[ABOUT THIS TASK]
In the records below, pick out all lines containing the word "item".

(Collected data entries)
┌────────
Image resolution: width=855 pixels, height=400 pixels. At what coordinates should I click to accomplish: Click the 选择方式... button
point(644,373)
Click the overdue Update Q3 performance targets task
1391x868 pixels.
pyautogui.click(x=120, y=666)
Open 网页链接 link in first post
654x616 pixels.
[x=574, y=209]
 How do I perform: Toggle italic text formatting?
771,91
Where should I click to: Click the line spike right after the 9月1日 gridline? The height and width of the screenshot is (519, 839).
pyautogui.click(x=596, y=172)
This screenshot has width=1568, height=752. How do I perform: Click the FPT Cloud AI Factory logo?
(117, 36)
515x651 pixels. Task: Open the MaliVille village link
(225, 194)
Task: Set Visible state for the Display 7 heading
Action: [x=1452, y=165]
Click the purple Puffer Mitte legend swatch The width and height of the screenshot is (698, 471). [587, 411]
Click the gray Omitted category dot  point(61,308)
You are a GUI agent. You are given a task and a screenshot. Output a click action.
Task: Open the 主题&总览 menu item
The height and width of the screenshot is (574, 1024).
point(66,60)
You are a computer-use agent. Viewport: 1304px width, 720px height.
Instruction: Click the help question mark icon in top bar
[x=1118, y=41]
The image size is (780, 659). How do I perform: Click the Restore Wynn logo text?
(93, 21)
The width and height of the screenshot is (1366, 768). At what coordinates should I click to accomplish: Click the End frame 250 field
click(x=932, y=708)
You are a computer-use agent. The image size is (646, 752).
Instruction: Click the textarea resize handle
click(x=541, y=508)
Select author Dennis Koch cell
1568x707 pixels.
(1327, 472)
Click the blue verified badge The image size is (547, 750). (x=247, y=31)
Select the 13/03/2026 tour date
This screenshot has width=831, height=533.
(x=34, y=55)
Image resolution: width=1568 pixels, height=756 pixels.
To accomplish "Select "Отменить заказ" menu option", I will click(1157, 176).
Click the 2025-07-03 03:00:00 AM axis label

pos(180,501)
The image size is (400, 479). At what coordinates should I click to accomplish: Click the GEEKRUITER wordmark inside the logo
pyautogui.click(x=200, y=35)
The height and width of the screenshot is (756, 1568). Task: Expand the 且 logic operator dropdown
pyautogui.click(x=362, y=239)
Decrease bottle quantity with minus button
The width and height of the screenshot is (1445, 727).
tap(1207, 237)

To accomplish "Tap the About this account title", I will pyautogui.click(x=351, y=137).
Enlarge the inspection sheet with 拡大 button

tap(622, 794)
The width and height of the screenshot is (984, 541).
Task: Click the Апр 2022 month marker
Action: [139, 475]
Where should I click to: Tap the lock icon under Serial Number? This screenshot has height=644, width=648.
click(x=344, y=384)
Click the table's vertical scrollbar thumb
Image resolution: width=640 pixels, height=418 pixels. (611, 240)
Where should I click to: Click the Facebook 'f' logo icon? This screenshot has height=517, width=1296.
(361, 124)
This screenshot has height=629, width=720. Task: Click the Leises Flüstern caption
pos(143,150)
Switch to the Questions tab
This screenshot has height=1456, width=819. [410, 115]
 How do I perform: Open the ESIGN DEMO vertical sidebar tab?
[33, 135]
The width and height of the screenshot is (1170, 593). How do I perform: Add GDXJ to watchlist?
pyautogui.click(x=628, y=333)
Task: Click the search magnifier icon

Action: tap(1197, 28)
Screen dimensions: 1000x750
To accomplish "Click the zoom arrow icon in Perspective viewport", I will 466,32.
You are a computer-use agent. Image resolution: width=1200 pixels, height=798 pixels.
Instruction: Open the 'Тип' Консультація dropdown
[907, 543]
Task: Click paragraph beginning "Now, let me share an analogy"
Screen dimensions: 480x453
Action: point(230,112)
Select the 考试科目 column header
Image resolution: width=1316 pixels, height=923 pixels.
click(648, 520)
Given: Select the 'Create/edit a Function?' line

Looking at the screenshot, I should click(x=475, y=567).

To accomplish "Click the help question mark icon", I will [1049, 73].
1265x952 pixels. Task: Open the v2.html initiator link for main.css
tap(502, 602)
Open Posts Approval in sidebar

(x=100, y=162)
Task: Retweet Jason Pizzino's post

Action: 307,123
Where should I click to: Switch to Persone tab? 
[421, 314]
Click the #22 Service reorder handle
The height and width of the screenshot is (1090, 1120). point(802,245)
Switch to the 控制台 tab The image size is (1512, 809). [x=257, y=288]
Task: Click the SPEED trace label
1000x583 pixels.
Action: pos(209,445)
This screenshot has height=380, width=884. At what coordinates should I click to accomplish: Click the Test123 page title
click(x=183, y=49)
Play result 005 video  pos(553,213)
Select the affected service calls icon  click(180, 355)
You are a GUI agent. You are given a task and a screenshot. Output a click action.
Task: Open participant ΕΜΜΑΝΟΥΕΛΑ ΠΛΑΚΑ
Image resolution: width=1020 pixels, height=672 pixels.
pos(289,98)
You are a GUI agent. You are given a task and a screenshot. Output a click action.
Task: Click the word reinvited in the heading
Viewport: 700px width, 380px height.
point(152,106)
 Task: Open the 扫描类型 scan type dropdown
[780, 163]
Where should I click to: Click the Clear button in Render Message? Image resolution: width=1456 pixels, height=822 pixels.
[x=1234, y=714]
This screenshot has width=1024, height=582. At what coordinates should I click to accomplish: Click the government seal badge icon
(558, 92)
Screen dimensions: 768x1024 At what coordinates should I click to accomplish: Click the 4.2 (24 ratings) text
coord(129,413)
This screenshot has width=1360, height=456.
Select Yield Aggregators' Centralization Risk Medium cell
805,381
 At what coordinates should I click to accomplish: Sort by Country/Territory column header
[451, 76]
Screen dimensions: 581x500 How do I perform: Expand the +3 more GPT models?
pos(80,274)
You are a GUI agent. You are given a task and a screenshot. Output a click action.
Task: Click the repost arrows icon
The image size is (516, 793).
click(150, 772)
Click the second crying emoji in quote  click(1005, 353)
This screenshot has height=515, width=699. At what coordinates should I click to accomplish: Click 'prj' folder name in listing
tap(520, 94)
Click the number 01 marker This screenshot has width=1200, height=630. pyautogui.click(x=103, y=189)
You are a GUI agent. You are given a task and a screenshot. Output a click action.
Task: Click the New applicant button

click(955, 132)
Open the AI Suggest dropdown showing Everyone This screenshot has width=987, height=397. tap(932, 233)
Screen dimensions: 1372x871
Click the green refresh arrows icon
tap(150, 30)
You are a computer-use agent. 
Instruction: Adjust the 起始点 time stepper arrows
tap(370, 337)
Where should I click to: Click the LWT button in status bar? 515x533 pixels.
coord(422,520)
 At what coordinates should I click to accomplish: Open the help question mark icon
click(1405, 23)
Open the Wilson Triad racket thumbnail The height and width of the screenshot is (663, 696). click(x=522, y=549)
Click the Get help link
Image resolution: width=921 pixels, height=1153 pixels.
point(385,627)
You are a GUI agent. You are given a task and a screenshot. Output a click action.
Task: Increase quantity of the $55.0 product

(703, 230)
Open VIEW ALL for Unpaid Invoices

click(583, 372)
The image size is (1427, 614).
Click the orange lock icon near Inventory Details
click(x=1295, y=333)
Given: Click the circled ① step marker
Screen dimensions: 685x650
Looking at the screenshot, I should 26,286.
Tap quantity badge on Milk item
└────────
[WRITTEN RESPONSE]
Task: Open the 主题&总览 menu item
Tap quantity badge on Milk item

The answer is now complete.